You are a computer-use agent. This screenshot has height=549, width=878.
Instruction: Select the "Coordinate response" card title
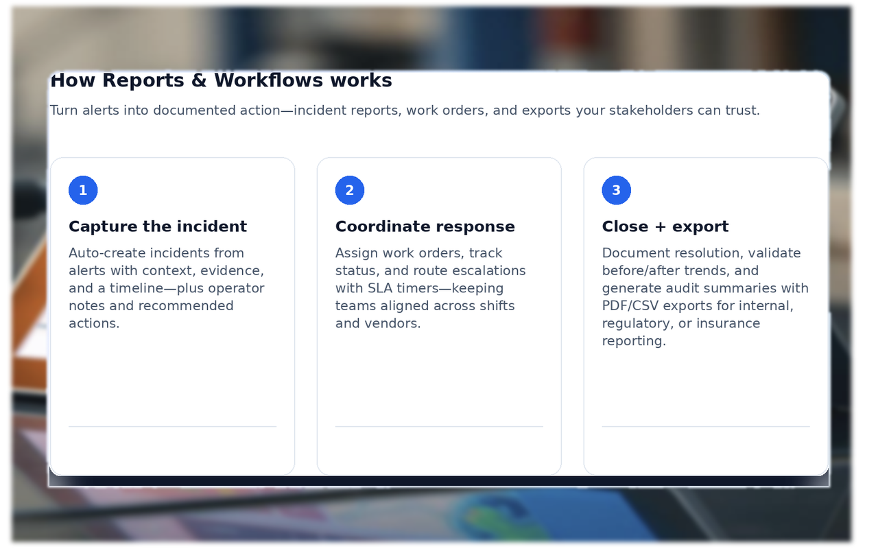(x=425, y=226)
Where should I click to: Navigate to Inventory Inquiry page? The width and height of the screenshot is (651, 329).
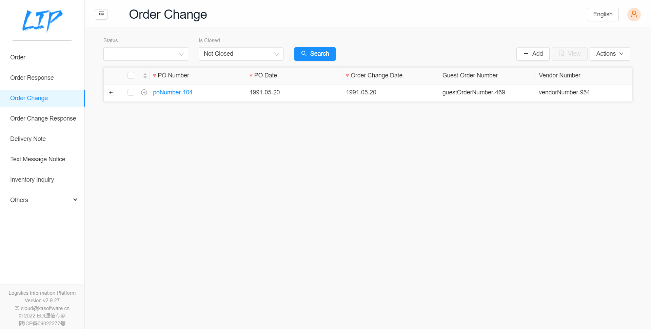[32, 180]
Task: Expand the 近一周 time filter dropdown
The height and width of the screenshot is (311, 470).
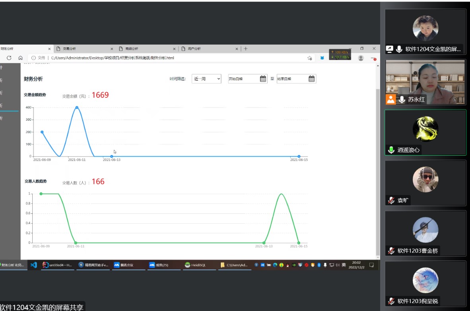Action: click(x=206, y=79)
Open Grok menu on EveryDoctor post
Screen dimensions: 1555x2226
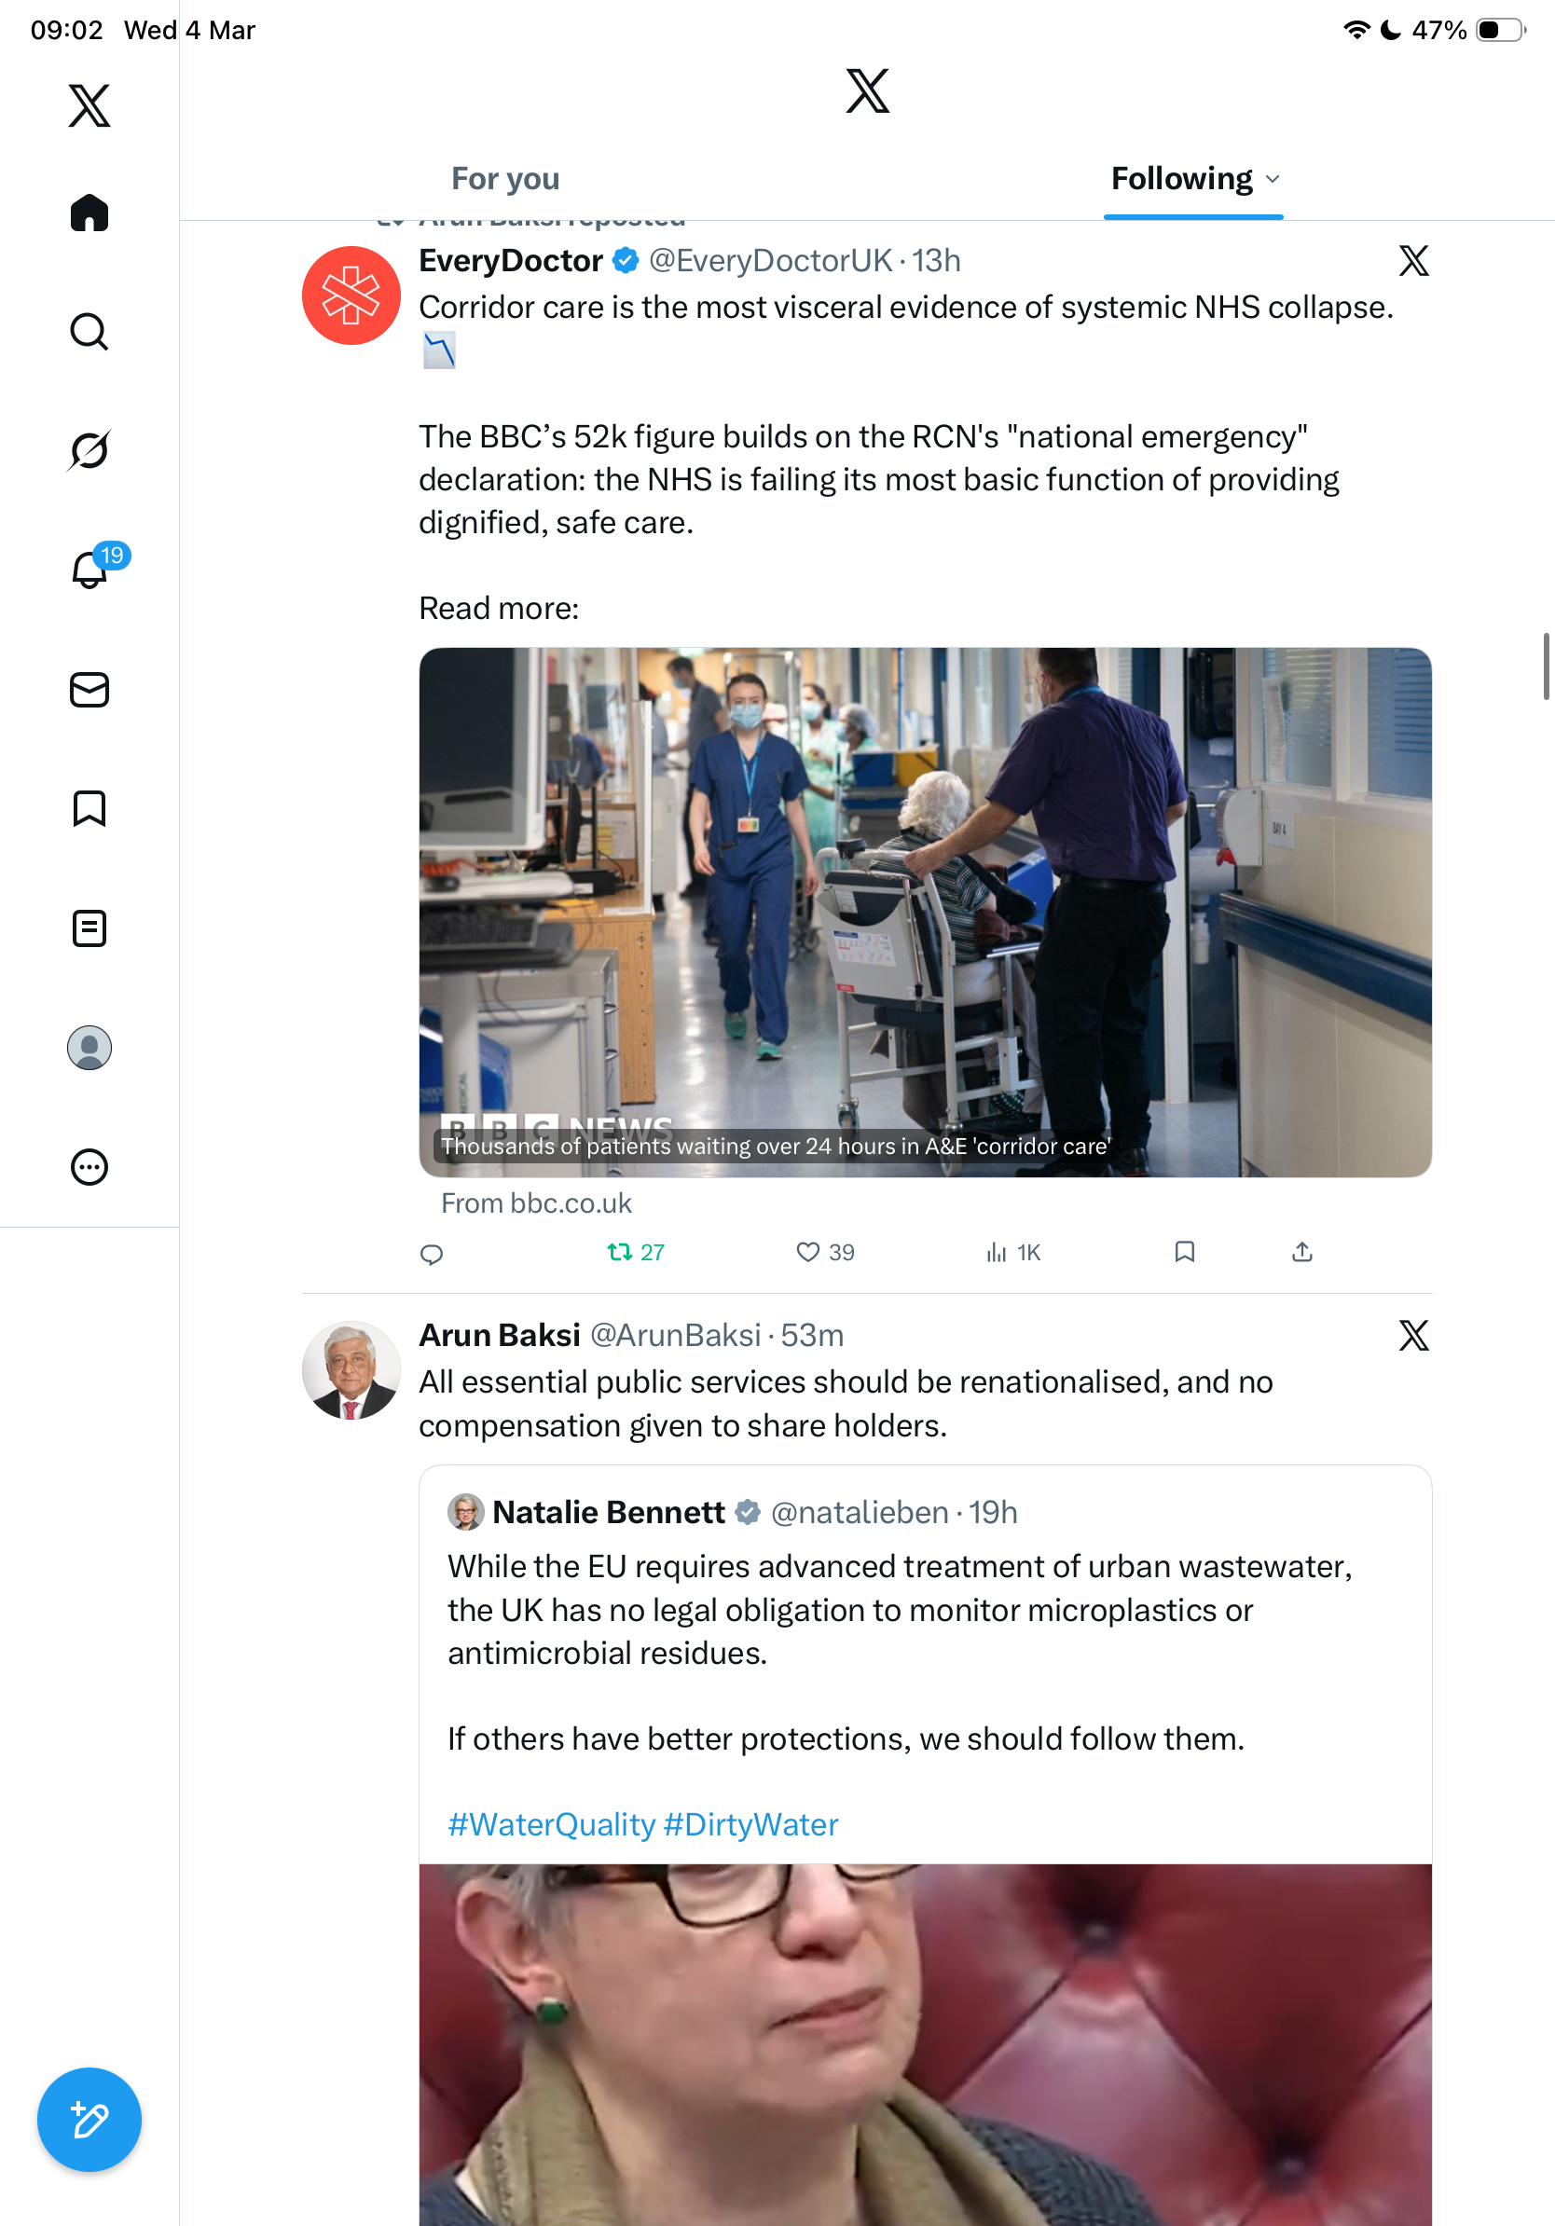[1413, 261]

+ + + + +

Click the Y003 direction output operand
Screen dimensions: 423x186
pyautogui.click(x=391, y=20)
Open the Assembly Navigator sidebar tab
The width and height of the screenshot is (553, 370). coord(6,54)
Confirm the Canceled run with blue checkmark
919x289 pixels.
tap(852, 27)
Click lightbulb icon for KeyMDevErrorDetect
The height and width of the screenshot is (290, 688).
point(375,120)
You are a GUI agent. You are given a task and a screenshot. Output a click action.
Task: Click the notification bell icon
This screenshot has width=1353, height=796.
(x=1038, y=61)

+ + + + +

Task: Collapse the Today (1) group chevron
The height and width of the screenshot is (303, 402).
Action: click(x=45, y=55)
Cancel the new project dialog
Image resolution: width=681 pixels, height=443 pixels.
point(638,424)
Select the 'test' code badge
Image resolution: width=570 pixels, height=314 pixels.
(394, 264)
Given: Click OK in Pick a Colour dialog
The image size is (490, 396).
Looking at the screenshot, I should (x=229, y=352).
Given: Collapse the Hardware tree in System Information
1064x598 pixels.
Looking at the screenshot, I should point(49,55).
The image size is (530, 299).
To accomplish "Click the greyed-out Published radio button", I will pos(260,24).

+ + + + +

# Written request
Repeat the lines between the one containing "You are a computer-use" and the one containing "[1413, 261]", inclusive, leaving the pictures out of your answer.

# Reply to the exercise
You are a computer-use agent. This screenshot has height=549, width=878.
Instruction: Select the "Coordinate response" card title
(x=425, y=226)
Where should I click to: Navigate to Inventory Inquiry page? The width and height of the screenshot is (651, 329).
[32, 180]
Task: Expand the 近一周 time filter dropdown
The height and width of the screenshot is (311, 470).
Action: click(x=206, y=79)
Open Grok menu on EveryDoctor post
Screen dimensions: 1555x2226
[1413, 261]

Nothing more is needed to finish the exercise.